At FIG. 16, method 1000 includes, at operation S1171, performing a first etch process to form an upper opening 720 over a selected source/drain feature 400. FIG. 16 is an X-cut cross-sectional view. As shown, the upper opening 720 is defined by sidewalls 730 formed by the ILD layer 700 and the layer 600.

In an exemplary embodiment, the first etch process may have an etch selectivity such that the layer 600 is removed at a faster or higher etch rate than the dielectric material 450. In an exemplary embodiment, the first etch process has an etch selectivity such that the layer 600 is removed at a faster or higher etch rate than the dielectric material 700. With the selected etch selectivity, the first etch process may be performed to land on the upper surface 599 of the dielectric 450 as shown.

At FIG. 17, method 1000 includes, at operation S1172, performing a second etch process to remove the exposed portions of the liner 440 and dielectric 450 to extend the upper opening 720 to the selected source/drain feature 400. FIG. 17 is an X-cut cross-sectional view. As shown, the upper opening 720 is defined by sidewalls 730 formed by the ILD layer 700 and the layer 600, and the spacers 230.

At FIG. 18, method 1000 includes, at operation S1173, performing a third etch process to form a trench 780 over and/or within a selected source/drain feature 400. FIG. 18 is an X-cut cross-sectional view. In the embodiment of FIG. 18, the trench 780 is formed with a bottom surface 781 having a U-shaped cross-section. The bottom surface 781 extends to a deepest point located at a horizontal plane 782, i.e., a plane extending in the X-and Y-directions at a constant Z-value. No portion of the trench 780 lies below the plane 782. As shown in FIG. 18, the horizontal plane 782 is located below, i.e., deeper than in the Z-direction, the lowest surface 5211 of the lowest inner gate portion 521, i.e., the lowest surface 5211 of each metal gate 501-503. Accordingly, the horizontal plane 782 is located below, i.e., deeper than in the Z-direction, the lowest surface 5611 of the lowest nanosheet 561 in each metal gate 501-503.

§ §

Directions: Please copy the etch-process excerpt between "In an exemplary embodiment, the first etch process may" and "450 as shown.", inclusive, renaming "first etch process" to "initial etch process" throughout.

Collected data entries
§ §

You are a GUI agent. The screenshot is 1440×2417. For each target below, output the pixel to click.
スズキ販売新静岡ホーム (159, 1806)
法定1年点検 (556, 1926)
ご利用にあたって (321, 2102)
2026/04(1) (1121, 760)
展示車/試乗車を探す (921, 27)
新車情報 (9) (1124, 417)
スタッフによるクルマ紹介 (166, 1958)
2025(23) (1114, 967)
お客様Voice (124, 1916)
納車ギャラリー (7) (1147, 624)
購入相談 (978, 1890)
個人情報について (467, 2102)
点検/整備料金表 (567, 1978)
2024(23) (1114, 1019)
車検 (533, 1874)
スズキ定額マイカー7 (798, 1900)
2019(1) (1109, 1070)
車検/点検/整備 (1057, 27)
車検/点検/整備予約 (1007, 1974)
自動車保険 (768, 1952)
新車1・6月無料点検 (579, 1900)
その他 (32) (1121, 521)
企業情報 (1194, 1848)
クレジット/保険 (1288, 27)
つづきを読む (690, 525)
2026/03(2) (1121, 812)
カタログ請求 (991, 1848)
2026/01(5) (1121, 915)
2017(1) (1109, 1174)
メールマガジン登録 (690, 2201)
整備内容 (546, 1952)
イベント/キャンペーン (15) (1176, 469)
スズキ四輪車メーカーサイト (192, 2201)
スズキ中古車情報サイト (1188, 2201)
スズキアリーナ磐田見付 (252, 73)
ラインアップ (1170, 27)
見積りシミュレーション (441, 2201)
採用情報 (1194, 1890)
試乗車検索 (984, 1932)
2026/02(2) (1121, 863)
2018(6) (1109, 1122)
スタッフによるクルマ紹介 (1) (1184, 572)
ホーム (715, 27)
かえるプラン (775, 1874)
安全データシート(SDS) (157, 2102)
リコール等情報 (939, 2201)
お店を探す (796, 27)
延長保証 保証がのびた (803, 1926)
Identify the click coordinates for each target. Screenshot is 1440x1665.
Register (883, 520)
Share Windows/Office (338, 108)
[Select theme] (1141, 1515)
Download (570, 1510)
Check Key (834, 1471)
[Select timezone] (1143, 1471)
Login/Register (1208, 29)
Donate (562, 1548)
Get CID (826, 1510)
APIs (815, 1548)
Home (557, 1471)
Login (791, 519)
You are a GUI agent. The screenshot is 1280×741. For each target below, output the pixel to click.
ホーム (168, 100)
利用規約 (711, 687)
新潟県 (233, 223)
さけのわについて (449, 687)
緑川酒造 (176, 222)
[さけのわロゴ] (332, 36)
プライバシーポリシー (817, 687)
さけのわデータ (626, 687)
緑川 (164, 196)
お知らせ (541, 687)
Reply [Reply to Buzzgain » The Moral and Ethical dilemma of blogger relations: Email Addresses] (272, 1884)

§ §

Reply:
In an exemplary embodiment, the initial etch process may have an etch selectivity such that the layer 600 is removed at a faster or higher etch rate than the dielectric material 450. In an exemplary embodiment, the initial etch process has an etch selectivity such that the layer 600 is removed at a faster or higher etch rate than the dielectric material 700. With the selected etch selectivity, the initial etch process may be performed to land on the upper surface 599 of the dielectric 450 as shown.